2. William Strunk, Jr. and E. B. White, The Elements of Style, 4th ed. Like On Writing Well, Strunk and White’s Elements is a classic text, having withstood the test of time. It covers the basics of usage (e.g. nouns, verbs, commas, clauses), composition (e.g. sentences, paragraphs), and style (e.g. clarity, voice, figures of speech).
3. Roy Peter Clark, Writing Tools. This slim volume is a lively little romp through the field of English composition. It consists of fifty short chapters on writing, organized into four sections: “Nuts and Bolts,” “Special Effects,” “Blueprints for Stories,” and “Useful Habits.” Clark gives a masterful overview of the task of writing, treats each subject with insight and concision, and illustrates his points with numerous examples from literature and journalism.
4. Roy Peter Clark, How to Write Short. “In the digital age, short writing is king.” In era of tweets, Facebook updates, blogposts, emails, and text messages, attention spans are short and short-writing authors are in demand. For this reason, Clark’s How to Write Short is a nearly-indispensable aid for aspiring writers and a very helpful resource even for seasoned scribes.
5. Trish Hall, Writing to Persuade.
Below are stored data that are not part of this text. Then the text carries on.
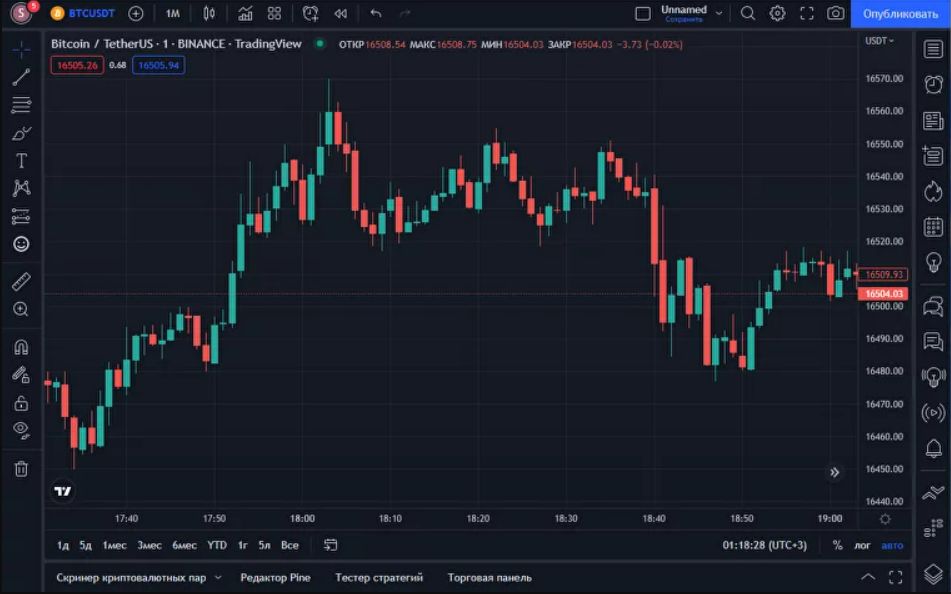The height and width of the screenshot is (594, 951).
Task: Expand the USDT currency dropdown
Action: tap(880, 41)
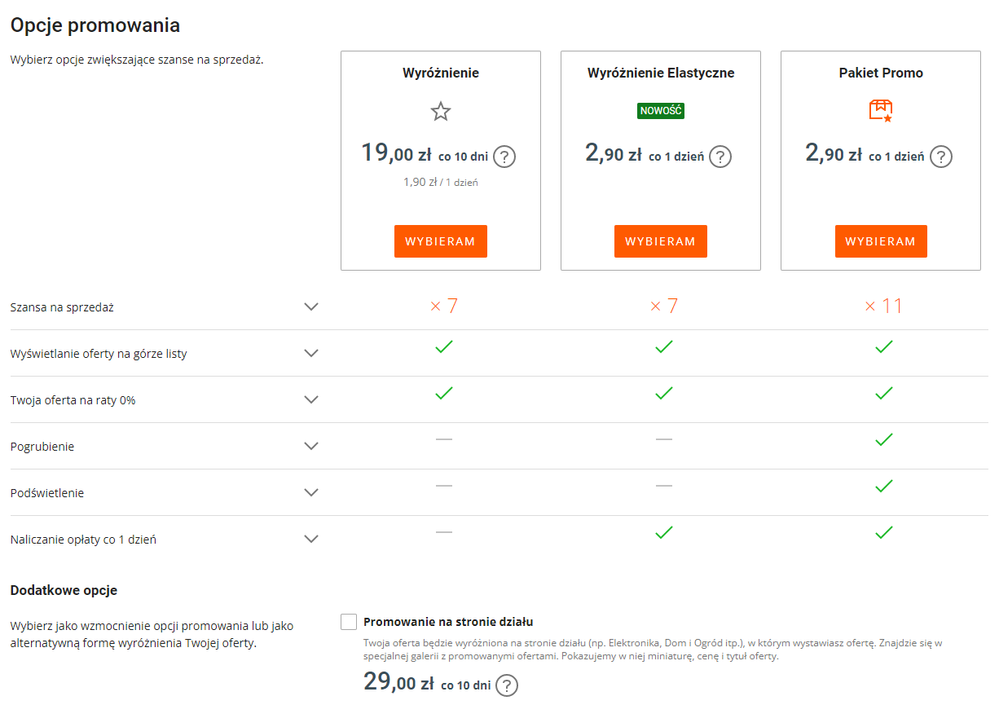Enable Promowanie na stronie działu checkbox

pyautogui.click(x=348, y=622)
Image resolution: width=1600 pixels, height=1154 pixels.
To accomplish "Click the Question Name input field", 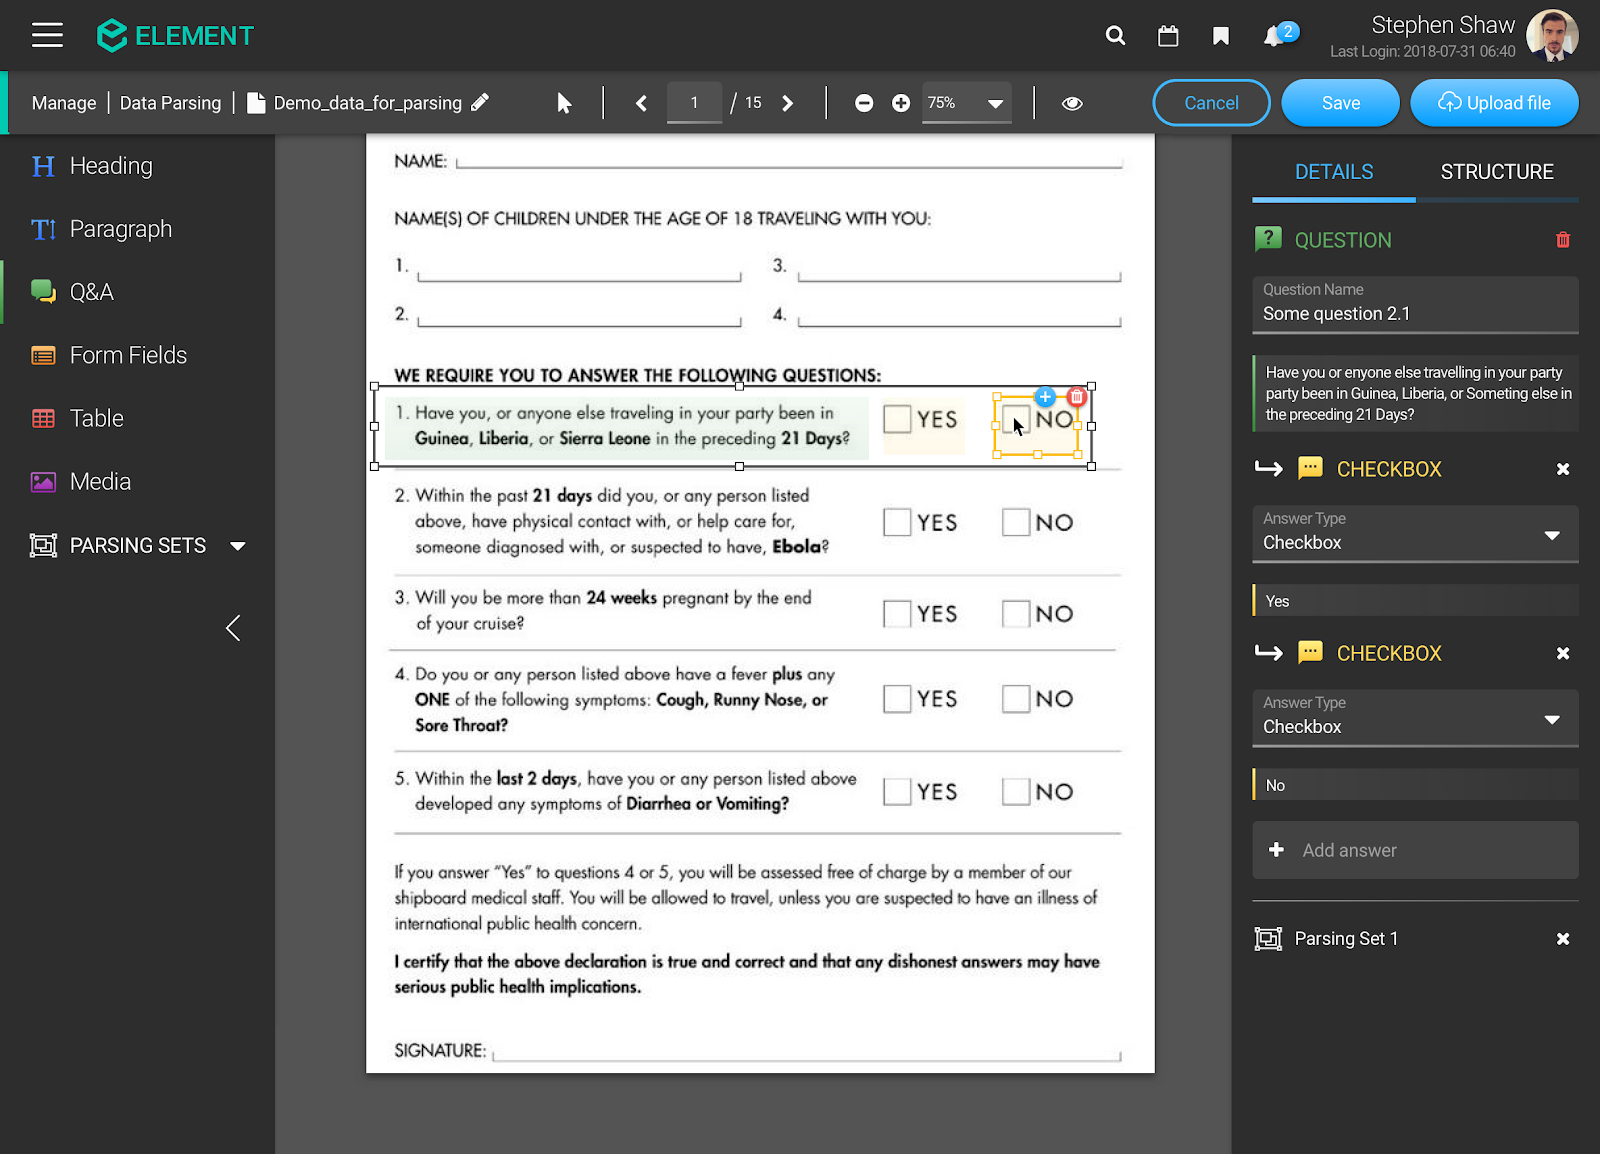I will click(x=1414, y=313).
This book is the best one-stop guide to writing persuasive short-form articles. As the former chief of the New York Times opinion pages, Hall draws upon her experience to offer sage advice in chapters such as “Know Your Audience,” “Play on Feelings,” and “Tell Stories.” Smart, lucid, and witty, Writing to Persuade provides just what is needed for writers who wish to influence minds in hearts in our information-saturated era.
6. Doug Wilson, Wordsmithy. Sub-titled “Hot Tips for the Writing Life,” this little 124-page book punches well above its weight, offering aspiring authors guidance on living the kind of life from which good writing arises. Witty and wise, Wilson instructs potential writers to live in the real world, read the kind of writing they wish to imitate, consult mechanical helps, and realize that good writing is hard work.
7. Stanley Fish, How to Write a Sentence. In this gem of a book, legal theorist and best-selling author Fish explores the art of crafting fine sentences. He exhibits a love for, and careful attention to, the English language; helps the reader learn how great writing happens; and makes clear that a skilled writer must be, first and foremost, infatuated with sentence-construction.
These are a few of the books that have helped me think clearly about the task of writing. There are other types of resources writers will find helpful—for example, published collections of articles written by great essayists such as Joseph Epstein or William F. Buckley, Jr. But for now, this list of seven will do. Enjoy.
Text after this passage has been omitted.